Pada 28 Desember 1974, Pemerintah Republik Indonesia mengeluarkan Peraturan Pemerintah (PP) Nomor 45 Tahun 1974, yang mengatur perubahan batas wilayah Provinsi DKI Jakarta, antara lain memperluas wilayah dan mengambil beberapa desa yang terletak di perbatasan dengan Provinsi DKI Jakarta, termasuk beberapa desa di wilayah Kabupaten Tangerang. Desa-desa yang diserap menjadi bagian kecamatan Cengkareng antara lain:
Desa Duri Kesambi/Duri Kosambi (sekarang menjadi kelurahan Duri Kosambi)

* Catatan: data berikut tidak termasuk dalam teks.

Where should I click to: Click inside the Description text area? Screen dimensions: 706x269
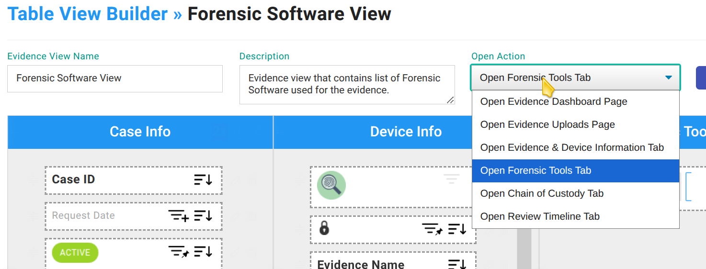[x=347, y=84]
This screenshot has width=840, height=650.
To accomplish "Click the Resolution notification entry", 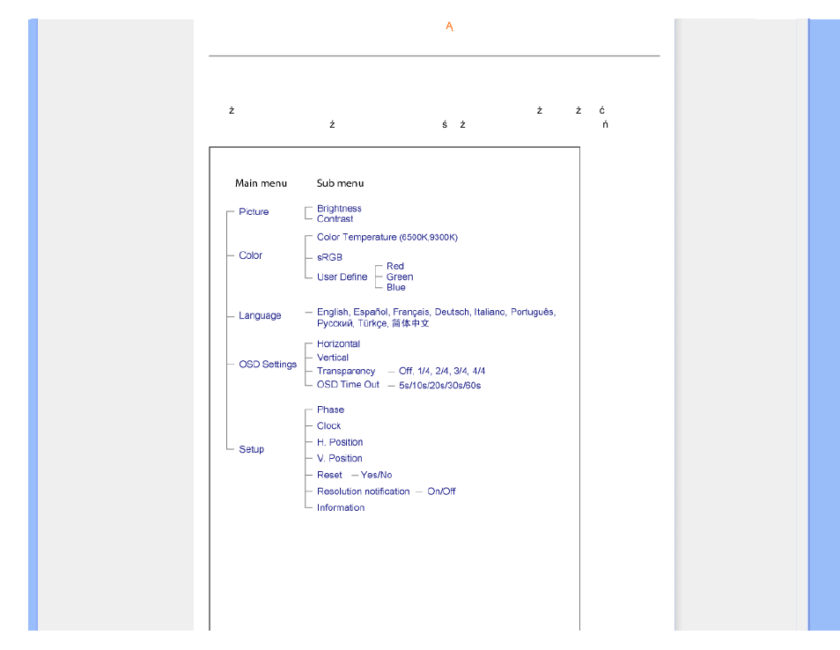I will pyautogui.click(x=363, y=491).
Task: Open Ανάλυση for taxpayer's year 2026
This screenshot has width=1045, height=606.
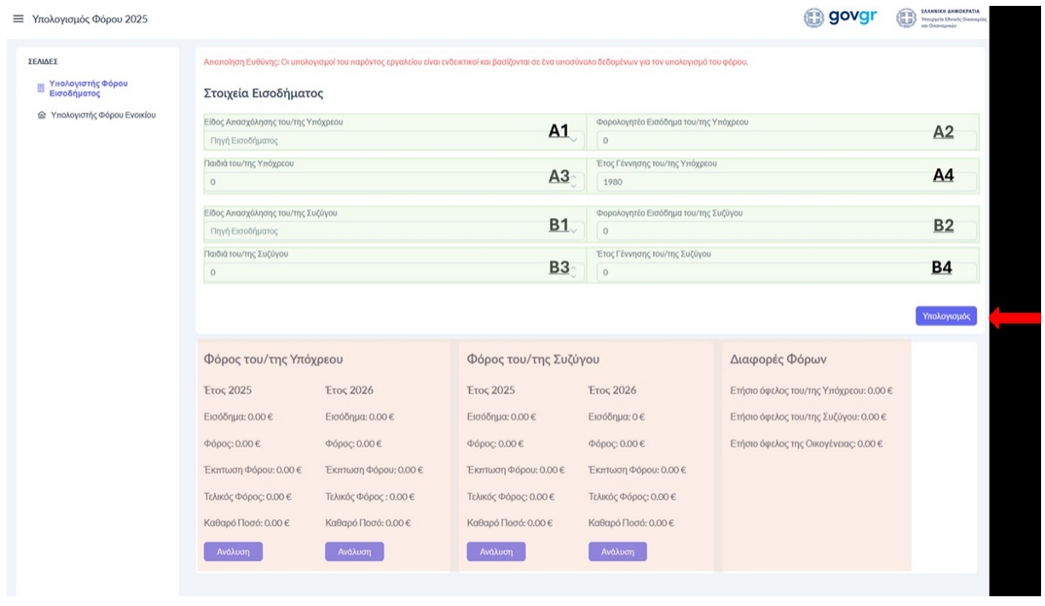Action: pyautogui.click(x=354, y=552)
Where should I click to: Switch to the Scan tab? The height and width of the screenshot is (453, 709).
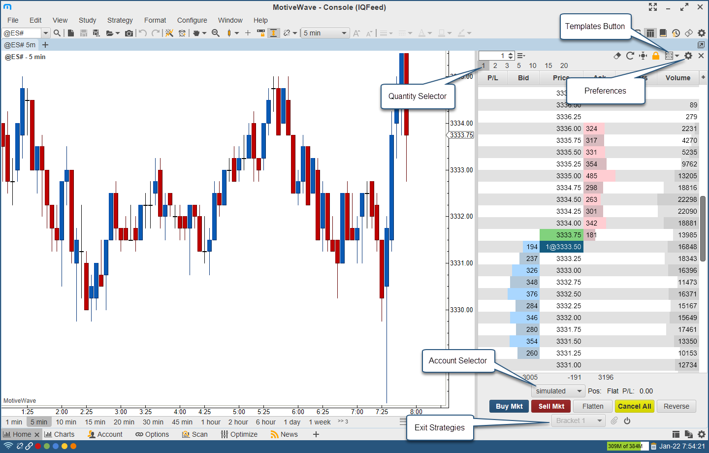[x=195, y=434]
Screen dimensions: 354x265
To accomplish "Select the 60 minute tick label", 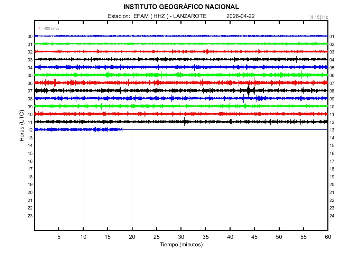I will coord(327,237).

Desa Rawa Buaya (sekarang menjadi kelurahan Rawa Buaya)
Desa-desa tersebut masuk ke dalam kecamatan Cengkareng.[5] Tetapi, PP Nomor 60 Tahun 1990 yang mengatur pembentukan kecamatan baru di wilayah DKI Jakarta. Akibatnya, bagian barat kecamatan Cengkareng dimekarkan menjadi kecamatan baru, yaitu Kecamatan Kalideres.[6]

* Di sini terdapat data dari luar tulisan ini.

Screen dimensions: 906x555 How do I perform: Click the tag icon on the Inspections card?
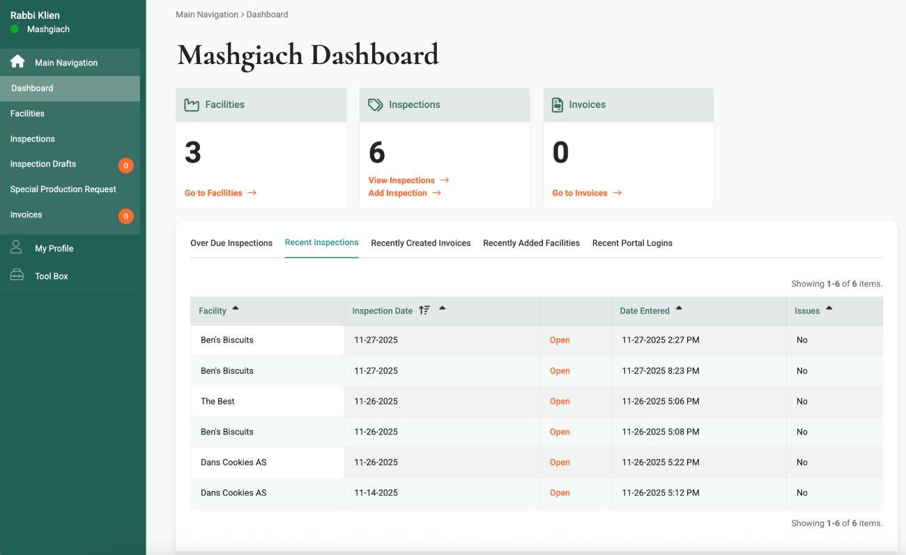(x=374, y=103)
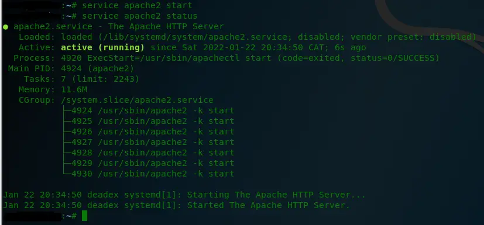Click the terminal cursor block at prompt

[x=85, y=216]
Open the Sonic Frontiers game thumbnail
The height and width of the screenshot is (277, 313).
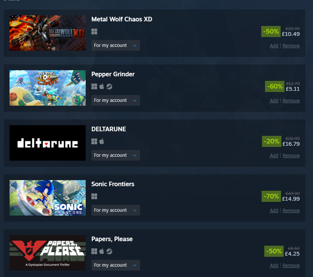[48, 198]
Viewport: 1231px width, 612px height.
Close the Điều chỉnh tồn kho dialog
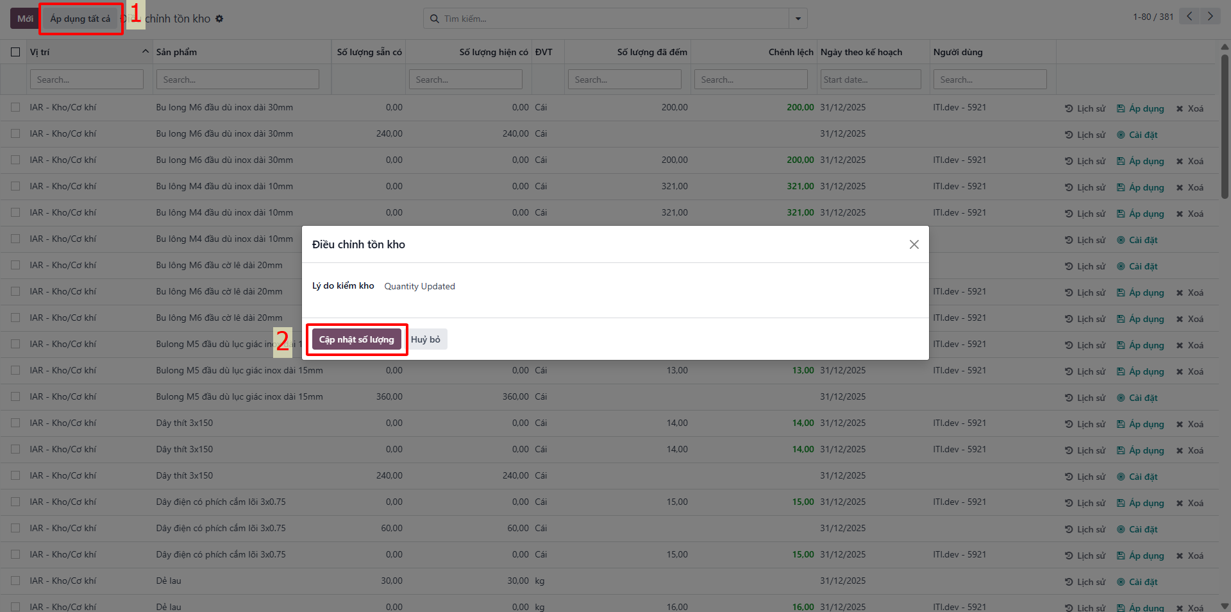click(914, 244)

Pada tahun 2016, Kecamatan ini dihuni oleh 498.130 penduduk yang terbagi dari 262.093 laki-laki dan 252.323 perempuan, dengan seks rasio 103,87 dan 160.746 kepala keluarga. Pada tahun 2020, penduduk kecamatan ini menjadi 601.156 jiwa, diantaranya sebanyak 306.214 laki laki dan perempuan sebanyak 294.942 jiwa.[7]
Kota Jakarta Barat, termasuk di kecamatan Cengkareng, warga berasal dari beragam Suku, Agama, Ras dan Adat istiadat (SARA). Berdasarkan data Sensus penduduk 2010, warga Jakarta Barat berasal dari beragam suku dan agama. Didominasi oleh suku Jawa, Betawi dan Sunda, serta banyak juga berasal dari keturunan Tionghoa, Batak (mayoritas Batak Toba), dan Minangkabau, serta suku lainnya.[8]
Kemudian dalam hal keagamaan, penduduk kecamatan ini juga cukup beragam. Berdasarkan data Badan Pusat Statistik kota Jakarta Barat tahun 2020, mencatat jumlah pemeluk agama, dimana Islam sebanyak 80,36%, kemudian Kristen 13,97% (Protestan 9,92% dan Katolik 4,05%), Budha 5,57%, Hindu 0,08% dan lainnya 0,02%.[7]